* _WRITTEN TASK_:
Copy the Levinas article word for word from "Yair Sheleg discovers" up to and including "Israeli cultural hero?".

====== PROVIDED PASSAGE ======

Yair Sheleg discovers why everyone's reading the Talmudic interpretations of the French-Jewish philosopher.

Who would have believed that Emmanuel Levinas would become an Israeli cultural hero?

By Yair Sheleg

For the past four months, an unusual book has become a fixture on the non-fiction best-seller list. The book is "Tesha Keriyot Talmudiyot" ("Nine Talmudic Readings" - Schocken Press) - a collection of nine lectures given by the French-Jewish philosopher Emmanuel Levinas between 1957 and 1975. In these lectures, Levinas addressed a series of deep philosophical and intellectual issues that occupied all of Europe at the time - topics like the ability to forgive the Germans, the "student revolution" and youth rebellion in general, modern war, the "new economy" and the status of women. It was all done via an in-depth look at Talmudic discussions centering on subjects that ostensibly have nothing to do with these matters -like the significance of Yom Kippur, an employer's obligations to his workers, the Jewish attitude toward witchcraft, and more.

Raheli Idelman, the book's publisher, declines to say how many copies have been sold since it came out about six months ago ("I don't divulge information like that before reaching 10,000 copies"). But she does say that the book has already had three printings and a fourth is due soon - "And that's definitely extraordinary for a book of this type." She also says that she was sure the book would be a success "and that's why I fought with wholesalers who only wanted to purchase small quantities, because of the failure of the only other book by Levinas that was previously translated into Hebrew. I was confident that, with the right timing, this book would catch on, and the demand shows that I was right."

Idelman attributes the book's success to the cultural blend that it expresses: "In recent years, there has been a wave of secular interest in Judaism, but the Talmud isn't usually comprehensible to a secular reader. Levinas' book enables this reader to see the Talmud from a general Western orientation. And, at the same time, this combination naturally interests the enlightened religious public, too."

====== DATA ======

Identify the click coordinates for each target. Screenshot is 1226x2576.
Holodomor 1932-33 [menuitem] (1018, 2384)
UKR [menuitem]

======

* _RESULT FOR THIS EXERCISE_:
Yair Sheleg discovers why everyone's reading the Talmudic interpretations of the French-Jewish philosopher.

Who would have believed that Emmanuel Levinas would become an Israeli cultural hero?